The pump works well. The boy demonstrated that with just two strokes, clean cool water spurts out of the tap.

This village is lucky. There are still many parts of Nigeria where there are no hand pumps, the women having to trek to the nearest stream. Development agencies are at their best when they work on small-scale projects like this. The amounts are too small for anyone to bother with kick-backs.

Talking of water projects, there is a story development-heads like to tell about a borehole that was installed in a village in Eastern Nigeria. After the well was fitted, the women continued to walk the two hours or so to the local stream with buckets on their heads, ignoring the strange metal contraption they passed on their way out of the village. When the development agency sponsoring this went back to review the project, they found that the borehole had fallen into disrepair. After conducting some interviews, they found out that the village women were not interested in losing their daily chance to catch up on gossip and engage in small trade, outside the watching eyes of the men.

The moral of the story?
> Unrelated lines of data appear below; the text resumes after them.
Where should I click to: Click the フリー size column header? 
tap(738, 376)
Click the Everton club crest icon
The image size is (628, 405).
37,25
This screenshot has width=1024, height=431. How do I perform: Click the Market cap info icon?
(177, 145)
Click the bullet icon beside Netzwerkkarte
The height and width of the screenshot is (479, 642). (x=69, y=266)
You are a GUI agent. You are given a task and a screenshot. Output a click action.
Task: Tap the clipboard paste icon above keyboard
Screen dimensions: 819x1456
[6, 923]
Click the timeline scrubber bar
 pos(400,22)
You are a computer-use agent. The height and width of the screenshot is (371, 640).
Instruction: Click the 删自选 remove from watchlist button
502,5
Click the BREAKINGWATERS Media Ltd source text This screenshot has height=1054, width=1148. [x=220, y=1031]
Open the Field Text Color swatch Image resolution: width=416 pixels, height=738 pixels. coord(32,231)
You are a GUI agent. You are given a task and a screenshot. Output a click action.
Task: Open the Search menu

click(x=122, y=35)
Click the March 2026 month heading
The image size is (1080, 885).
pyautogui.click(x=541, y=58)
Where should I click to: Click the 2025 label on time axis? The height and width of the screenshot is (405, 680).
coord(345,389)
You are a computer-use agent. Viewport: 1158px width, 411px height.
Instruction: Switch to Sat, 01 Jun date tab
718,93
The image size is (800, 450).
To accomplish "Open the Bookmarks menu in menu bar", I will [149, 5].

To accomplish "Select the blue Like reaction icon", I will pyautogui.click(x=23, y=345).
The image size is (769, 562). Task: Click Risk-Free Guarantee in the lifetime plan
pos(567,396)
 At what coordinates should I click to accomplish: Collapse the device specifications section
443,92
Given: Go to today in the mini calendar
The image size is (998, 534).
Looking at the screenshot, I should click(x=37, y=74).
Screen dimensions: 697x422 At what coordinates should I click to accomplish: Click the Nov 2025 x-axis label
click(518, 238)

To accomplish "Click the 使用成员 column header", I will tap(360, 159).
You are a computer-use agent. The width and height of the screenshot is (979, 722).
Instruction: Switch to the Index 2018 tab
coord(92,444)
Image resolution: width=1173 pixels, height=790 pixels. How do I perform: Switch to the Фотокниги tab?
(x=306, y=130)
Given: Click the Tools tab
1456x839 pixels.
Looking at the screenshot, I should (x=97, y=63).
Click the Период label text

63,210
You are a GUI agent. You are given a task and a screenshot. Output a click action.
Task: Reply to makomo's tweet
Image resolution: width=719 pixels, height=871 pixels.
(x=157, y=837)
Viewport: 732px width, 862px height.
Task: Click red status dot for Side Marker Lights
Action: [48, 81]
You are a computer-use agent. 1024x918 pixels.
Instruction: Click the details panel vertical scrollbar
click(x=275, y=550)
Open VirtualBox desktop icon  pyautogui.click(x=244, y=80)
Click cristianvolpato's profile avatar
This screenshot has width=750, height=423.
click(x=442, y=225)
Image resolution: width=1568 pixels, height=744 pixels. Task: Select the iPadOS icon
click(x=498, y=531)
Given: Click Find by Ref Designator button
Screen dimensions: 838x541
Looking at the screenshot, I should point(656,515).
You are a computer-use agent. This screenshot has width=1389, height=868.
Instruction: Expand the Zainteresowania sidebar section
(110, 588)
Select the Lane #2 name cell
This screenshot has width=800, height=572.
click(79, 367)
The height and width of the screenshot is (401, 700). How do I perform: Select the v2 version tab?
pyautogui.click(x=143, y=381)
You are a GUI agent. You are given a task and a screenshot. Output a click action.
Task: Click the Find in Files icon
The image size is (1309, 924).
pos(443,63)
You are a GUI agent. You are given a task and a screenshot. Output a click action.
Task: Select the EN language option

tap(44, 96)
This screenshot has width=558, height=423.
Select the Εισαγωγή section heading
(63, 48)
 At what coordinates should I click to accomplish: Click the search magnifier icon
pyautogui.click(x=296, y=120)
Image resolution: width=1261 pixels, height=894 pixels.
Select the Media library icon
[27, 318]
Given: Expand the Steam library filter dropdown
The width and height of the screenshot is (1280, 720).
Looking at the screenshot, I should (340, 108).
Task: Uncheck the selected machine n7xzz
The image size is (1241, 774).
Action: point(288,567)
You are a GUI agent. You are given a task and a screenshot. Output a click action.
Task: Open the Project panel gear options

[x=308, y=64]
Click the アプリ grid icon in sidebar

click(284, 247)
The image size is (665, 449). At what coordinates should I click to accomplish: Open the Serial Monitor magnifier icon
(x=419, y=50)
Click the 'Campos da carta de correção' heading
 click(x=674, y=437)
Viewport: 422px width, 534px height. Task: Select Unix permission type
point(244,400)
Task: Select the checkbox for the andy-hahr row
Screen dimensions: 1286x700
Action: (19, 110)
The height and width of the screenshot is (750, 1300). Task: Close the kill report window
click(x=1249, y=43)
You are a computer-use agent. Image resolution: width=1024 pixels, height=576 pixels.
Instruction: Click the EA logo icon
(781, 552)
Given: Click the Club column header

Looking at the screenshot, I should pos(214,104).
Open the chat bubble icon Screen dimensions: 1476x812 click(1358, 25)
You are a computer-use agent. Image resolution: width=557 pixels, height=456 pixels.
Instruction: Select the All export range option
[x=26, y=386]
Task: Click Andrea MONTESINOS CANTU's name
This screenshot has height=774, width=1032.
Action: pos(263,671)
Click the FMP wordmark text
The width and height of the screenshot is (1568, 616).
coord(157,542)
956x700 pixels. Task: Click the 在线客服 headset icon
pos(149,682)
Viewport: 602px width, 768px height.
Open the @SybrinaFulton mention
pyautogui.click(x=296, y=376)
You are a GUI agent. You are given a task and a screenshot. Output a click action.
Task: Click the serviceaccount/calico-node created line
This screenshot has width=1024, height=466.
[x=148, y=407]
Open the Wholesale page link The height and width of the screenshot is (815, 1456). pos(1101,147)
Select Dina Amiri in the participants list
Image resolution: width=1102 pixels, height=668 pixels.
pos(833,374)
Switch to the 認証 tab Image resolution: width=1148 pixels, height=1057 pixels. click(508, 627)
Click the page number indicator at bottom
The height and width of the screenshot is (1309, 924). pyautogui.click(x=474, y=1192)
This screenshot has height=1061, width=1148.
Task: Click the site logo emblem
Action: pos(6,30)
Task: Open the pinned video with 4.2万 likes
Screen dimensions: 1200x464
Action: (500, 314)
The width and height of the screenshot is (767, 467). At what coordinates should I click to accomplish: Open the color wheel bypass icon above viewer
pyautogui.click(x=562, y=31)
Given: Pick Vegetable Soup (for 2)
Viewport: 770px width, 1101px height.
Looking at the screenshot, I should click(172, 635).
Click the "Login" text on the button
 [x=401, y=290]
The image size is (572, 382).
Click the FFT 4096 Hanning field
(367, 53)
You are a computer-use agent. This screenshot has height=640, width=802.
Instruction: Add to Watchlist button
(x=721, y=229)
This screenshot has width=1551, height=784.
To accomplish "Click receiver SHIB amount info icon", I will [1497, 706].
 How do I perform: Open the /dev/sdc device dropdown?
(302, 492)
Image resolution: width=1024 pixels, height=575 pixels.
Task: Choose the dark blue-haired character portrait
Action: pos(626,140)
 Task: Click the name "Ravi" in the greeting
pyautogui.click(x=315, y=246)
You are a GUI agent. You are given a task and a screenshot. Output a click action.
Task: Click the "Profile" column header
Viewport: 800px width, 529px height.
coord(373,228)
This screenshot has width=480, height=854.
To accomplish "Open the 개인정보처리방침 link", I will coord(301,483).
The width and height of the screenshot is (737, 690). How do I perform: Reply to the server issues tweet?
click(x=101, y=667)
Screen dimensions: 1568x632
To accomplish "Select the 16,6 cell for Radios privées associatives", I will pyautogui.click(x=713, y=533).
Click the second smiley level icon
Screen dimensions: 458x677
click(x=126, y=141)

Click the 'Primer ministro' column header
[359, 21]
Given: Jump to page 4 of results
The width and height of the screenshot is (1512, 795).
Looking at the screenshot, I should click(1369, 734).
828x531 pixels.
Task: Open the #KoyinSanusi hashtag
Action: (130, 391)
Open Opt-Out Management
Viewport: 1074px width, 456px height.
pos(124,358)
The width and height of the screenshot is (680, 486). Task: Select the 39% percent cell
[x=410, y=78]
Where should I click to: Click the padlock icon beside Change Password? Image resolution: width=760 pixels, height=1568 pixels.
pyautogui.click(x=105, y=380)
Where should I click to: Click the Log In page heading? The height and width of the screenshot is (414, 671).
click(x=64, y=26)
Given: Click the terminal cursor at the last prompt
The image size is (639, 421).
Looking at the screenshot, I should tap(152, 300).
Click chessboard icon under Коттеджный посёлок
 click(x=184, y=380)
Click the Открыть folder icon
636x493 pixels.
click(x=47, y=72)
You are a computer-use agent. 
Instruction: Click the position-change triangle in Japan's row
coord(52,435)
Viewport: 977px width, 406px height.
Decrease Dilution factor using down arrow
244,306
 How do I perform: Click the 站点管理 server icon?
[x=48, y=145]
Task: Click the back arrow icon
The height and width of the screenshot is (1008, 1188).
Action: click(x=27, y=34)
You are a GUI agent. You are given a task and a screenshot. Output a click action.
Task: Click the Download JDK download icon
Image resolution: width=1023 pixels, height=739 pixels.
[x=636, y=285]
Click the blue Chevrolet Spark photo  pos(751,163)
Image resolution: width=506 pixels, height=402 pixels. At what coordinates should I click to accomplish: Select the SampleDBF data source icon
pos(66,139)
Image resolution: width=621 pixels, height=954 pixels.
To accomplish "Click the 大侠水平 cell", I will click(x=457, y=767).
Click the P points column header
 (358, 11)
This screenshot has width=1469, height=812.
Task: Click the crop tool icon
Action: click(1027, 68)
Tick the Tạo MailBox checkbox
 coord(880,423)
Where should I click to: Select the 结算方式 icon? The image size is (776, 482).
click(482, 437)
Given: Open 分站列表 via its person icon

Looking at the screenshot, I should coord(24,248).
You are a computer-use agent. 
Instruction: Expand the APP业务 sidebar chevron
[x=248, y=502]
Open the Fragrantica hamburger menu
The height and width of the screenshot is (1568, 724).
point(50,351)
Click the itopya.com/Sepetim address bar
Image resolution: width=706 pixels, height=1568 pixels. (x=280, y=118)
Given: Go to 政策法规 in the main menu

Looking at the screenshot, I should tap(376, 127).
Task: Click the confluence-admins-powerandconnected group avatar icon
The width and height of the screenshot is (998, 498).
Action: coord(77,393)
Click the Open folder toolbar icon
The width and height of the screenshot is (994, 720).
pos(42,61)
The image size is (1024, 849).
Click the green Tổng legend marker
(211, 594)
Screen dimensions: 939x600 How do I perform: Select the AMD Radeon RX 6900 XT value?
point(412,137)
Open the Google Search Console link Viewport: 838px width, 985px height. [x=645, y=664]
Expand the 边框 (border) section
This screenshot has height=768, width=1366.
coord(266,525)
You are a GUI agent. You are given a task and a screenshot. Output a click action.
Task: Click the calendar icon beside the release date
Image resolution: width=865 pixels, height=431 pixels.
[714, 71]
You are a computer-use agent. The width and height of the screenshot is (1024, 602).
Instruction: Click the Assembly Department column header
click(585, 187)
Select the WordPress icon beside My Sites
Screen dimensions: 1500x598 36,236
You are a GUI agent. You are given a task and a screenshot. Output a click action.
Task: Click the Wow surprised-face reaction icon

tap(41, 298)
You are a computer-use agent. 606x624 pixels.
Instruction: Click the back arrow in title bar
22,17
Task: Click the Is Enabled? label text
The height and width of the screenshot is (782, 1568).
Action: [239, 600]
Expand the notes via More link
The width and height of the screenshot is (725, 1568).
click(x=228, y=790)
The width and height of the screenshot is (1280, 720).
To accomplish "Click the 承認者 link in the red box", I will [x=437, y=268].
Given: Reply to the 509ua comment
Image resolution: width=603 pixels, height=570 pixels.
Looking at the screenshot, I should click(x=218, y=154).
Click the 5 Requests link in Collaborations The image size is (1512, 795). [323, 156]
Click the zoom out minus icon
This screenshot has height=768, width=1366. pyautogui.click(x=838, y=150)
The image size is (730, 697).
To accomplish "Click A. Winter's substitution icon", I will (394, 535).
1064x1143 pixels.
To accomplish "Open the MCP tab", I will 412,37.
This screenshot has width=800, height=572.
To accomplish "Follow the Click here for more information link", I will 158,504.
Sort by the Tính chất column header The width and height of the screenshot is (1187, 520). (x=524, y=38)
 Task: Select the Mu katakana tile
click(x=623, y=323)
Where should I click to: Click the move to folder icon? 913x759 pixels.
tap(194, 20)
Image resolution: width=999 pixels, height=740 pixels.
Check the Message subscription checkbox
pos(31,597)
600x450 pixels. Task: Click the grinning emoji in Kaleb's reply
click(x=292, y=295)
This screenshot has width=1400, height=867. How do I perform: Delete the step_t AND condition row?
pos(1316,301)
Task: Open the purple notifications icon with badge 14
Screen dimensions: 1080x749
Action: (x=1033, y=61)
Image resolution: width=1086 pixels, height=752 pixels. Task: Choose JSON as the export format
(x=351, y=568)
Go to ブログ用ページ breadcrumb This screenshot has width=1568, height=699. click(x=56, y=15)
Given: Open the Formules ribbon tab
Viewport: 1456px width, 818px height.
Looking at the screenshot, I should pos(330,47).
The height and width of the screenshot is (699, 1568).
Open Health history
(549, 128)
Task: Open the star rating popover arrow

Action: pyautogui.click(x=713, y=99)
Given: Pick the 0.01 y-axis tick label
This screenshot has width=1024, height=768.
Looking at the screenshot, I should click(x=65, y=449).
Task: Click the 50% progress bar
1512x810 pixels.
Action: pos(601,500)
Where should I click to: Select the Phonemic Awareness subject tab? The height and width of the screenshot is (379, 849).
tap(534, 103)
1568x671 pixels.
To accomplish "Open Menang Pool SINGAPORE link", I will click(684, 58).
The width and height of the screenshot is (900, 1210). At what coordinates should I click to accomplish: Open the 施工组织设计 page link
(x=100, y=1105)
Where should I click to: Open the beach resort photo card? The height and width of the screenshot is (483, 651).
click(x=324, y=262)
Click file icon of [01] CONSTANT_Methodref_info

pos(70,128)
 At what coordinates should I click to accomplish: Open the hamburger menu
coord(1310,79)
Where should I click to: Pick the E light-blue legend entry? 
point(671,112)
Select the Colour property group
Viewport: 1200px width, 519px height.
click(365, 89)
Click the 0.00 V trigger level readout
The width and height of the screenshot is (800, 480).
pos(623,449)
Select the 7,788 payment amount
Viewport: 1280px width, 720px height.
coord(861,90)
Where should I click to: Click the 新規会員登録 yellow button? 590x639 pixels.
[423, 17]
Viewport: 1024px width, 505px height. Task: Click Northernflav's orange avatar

No matter how small the project, development initiatives have to start with a rich empirical analysis of the rules of the game: who benefits from the current arrangement and why, and how they will be compensated by the new arrangement. A simple idea, seldom rigorously applied.

2 comments:

The Pseudo-Independent 11:35 am  

When I think of the lesson your story is trying to teach, I also think of the "Everyone has an Erect Nipples on a Cold Day story".

When I think of [i] the issue of electricity/power in parallel with [ii] the ethical behaviour of our leaders and the over £220bn which allegedly has been stolen since independence, I find it hard to think every story would have a moral in Nigeria.

Nigeria has been jinxed and I think we should consider getting British Gas (energy) into Nigeria before even thinking of British Telecom (comms).

I wonder when we will breakthrough and Eureka! Eureka! Eureka!

Anonymous,  12:22 am  

here here t-p-i. but why can't we have both.

Actually reading your comment tp-i puts jeremy's critique of Nigeria more in context for me. I always have a knee-jerk reaction to everything he has to say. I guess his whiteness gets in the way. bottom up approach is the way to go.